Il libro inizia scardinando le piccole convinzioni e conoscenze del lettore. Per esempio, la prima frase che lo destabilizza è la seguente: “non tutto ciò che è plastica va nella plastica”. E tanto per complicarci la vita, dipende anche dal comune…
Nella stesura del libro vi siete imbattuti in fonti su metodologie di raccolta o di riciclo delle plastiche non idonee in Italia? E di realtà particolarmente virtuose?

Quando parliamo di gestione dei rifiuti e, in particolare, di recupero dei rifiuti plastici non è tanto semplice distinguere tra “virtuoso” e “non idoneo”. A seconda dei punti di vista la gestione dello smaltimento delle plastiche in Italia può essere considerato virtuoso o carente. Dipende da quali parametri prendiamo in considerazione e qual è l’obiettivo che ci prefiggiamo.

Negli Stati Uniti, ad esempio, si ricicla pochissimo e gran parte della plastica finisce in discarica, tuttavia questa gestione, sicuramente non ideale, permette di avere una filiera più semplice ed efficiente diminuendo la dispersione di rifiuti plastici nell’ambiente.
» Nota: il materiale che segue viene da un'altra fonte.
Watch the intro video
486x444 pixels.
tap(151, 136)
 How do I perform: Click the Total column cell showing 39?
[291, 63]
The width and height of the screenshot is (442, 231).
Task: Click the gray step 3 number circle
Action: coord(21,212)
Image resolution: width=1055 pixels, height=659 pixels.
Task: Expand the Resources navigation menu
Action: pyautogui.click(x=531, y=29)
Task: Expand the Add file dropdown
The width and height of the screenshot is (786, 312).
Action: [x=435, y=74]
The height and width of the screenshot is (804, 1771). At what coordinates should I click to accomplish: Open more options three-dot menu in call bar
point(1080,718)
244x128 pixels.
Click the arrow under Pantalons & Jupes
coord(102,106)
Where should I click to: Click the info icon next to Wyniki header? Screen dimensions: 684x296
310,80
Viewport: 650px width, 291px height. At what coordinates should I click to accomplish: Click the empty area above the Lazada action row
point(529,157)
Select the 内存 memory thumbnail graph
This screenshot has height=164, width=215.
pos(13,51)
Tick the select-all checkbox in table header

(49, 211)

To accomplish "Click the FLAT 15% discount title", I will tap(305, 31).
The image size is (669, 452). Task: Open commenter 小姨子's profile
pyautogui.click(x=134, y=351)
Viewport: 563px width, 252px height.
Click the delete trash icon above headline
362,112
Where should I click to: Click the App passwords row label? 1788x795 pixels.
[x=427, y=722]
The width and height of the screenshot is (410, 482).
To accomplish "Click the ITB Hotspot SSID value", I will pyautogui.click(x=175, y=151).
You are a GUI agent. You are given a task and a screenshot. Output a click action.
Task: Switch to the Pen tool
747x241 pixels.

Chiariamoci, la gestione statunitense è ben lontana dall’essere ideale o sostenibile, tuttavia, è esemplificativo del fatto che il panorama della gestione dei rifiuti è così complesso che è difficile dare una definizione assoluta di “idoneo”.

Per tornare all’Italia, noi siamo piuttosto forti nel recupero e riciclaggio delle plastiche. Questo sicuramente ci rende, almeno in parte, virtuosi. Tuttavia, recentemente, ci siamo opposti strenuamente alla nuova direttiva europea che mira ad eliminare gli imballaggi inutili e incentivava il riutilizzo.

Lo scenario migliore sarebbe quello che ci porta a non generare proprio il rifiuto, così da non doverlo gestire rischiando la dispersione nell’ambiente. Probabilmente questo potrebbe definirsi davvero virtuoso. L’Europa sta andando in questa direzione, l’Italia un po’ meno.

 

la copertina del libro Quello che sai sulla plastica è sbagliato, di Simone Angioni, Stefano Bertacchi e Ruggero Rollini, edito da Gribaudo (2023)
la copertina del libro Quello che sai sulla plastica è sbagliato, di Simone Angioni, Stefano Bertacchi e Ruggero Rollini, edito da Gribaudo (2023)

Immaginiamo di essere al supermercato: c’è davvero bisogno di tutto questo packaging?

A volte sì, a volte no. Gli imballaggi hanno lo scopo di proteggere il prodotto nel trasporto dal produttore al consumatore, quindi, per definizione, sono degli oggetti che diventano immediatamente un rifiuto.

D’altro canto, anche i prodotti che acquistiamo hanno un impatto sull’ambiente, quindi senza imballaggio molti di essi non arriverebbero nemmeno nelle nostre case perché danneggiati dal trasporto o, nel caso di alimenti, andati a male.
Anche lo spreco ha un impatto, spesso, ben superiore a quello dell’imballaggio correttamente gestito.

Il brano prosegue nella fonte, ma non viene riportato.